Elbphilharmonie: Dirigentenapplaus für Martin Fröst

Sein Ton und sein Fantasiereichtum etwa bei den kleinen Vorschlägen und rasenden Läufen des Allegro giocoso waren so begeisternd, dass der Dirigent unmittelbar nach dem letzten Ton des Stücks in die Hände klatschte. Mit Aaron Coplands Klarinettenkonzert aus dem Jahr 1948 war Fröst dann gleich noch mal zu bewundern.

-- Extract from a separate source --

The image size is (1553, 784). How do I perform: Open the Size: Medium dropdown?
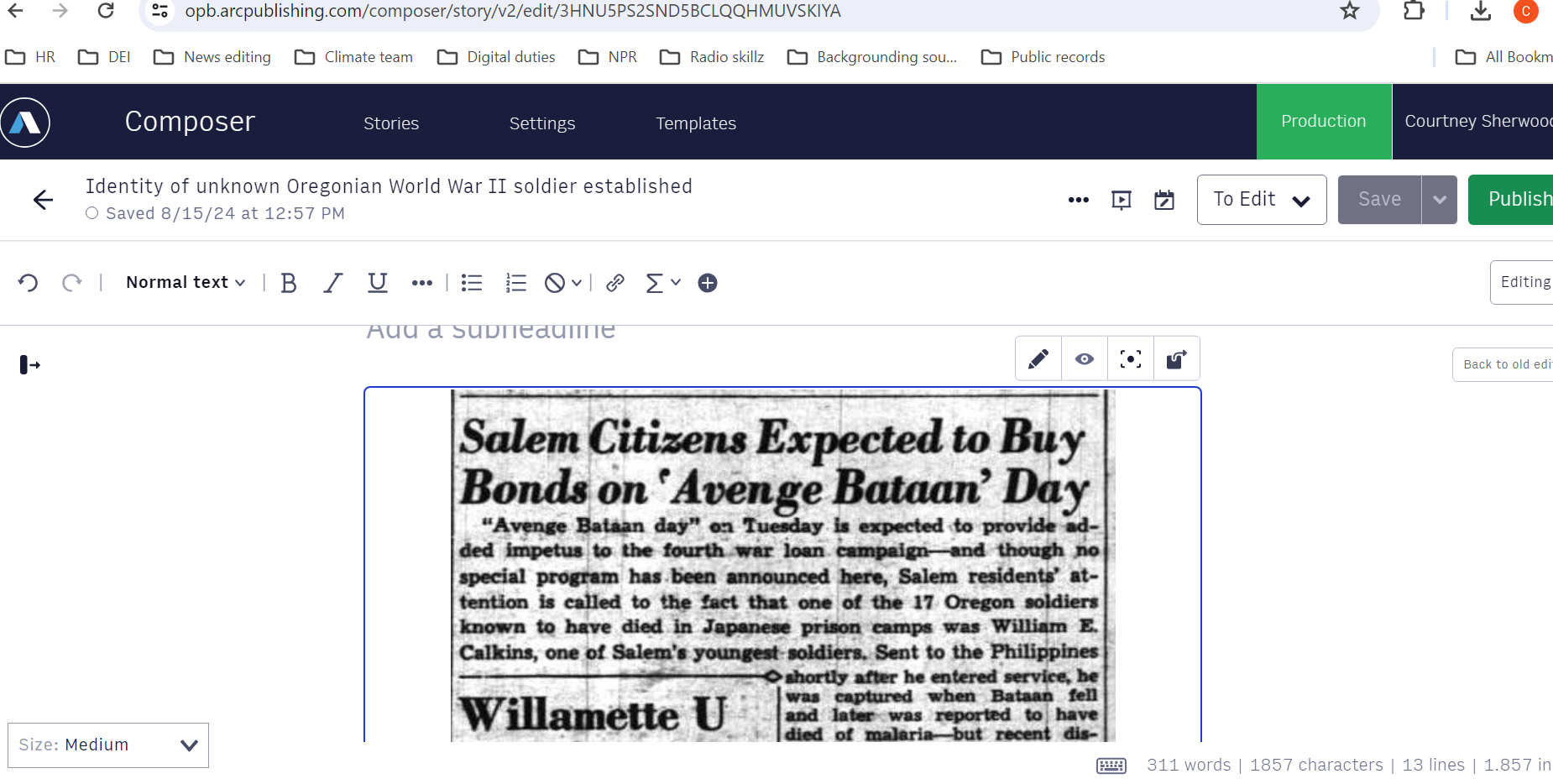(108, 745)
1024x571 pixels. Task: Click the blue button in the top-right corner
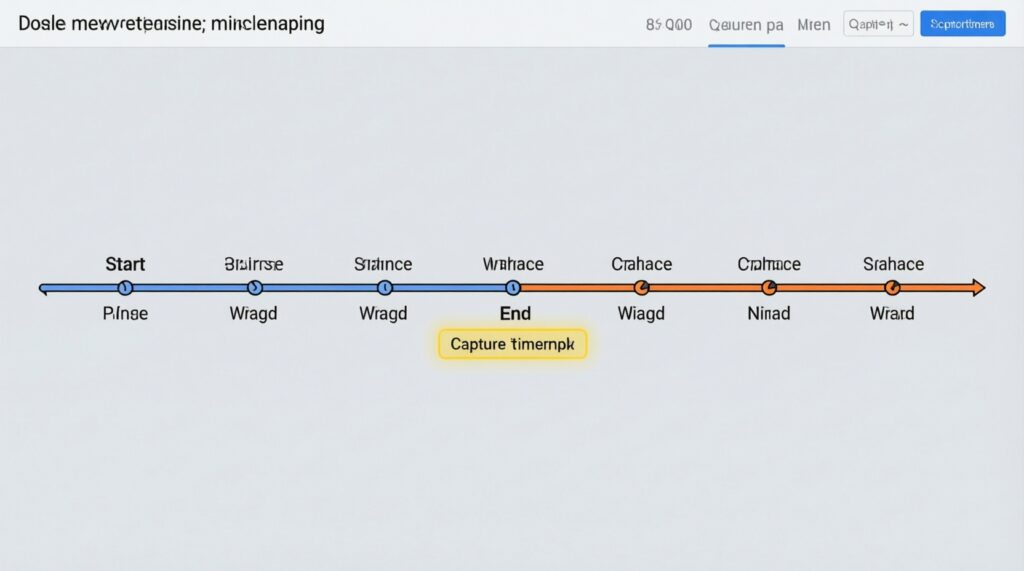962,24
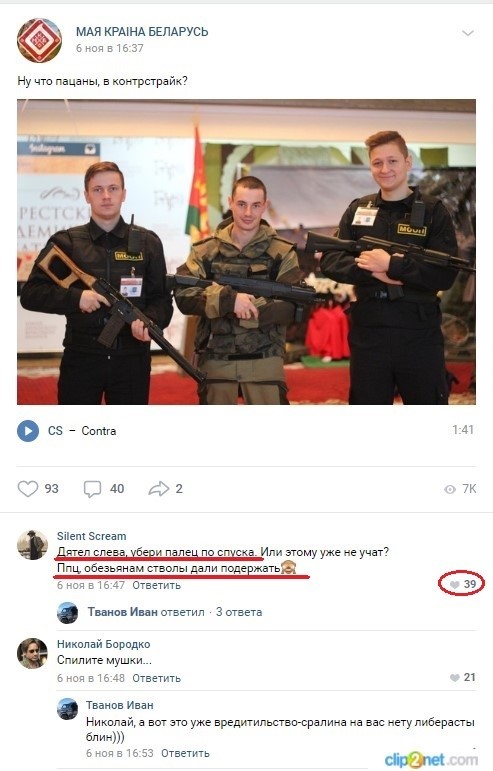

Nicht wirklich überzeugend war am Ende dann aber Carlos Miguel Prietos Lesart von Igor Strawinskys „Petruschka“. Gerade die Jahrmarktszene zu Beginn war zu brav durchdirigiert und viele der von Strawinsky geschickt eingebauten Brüche verloren ihre Überraschungseffekte. Die Schwächen dynamischer Vielfalt glich er aber bei den späteren Sätzen wieder aus.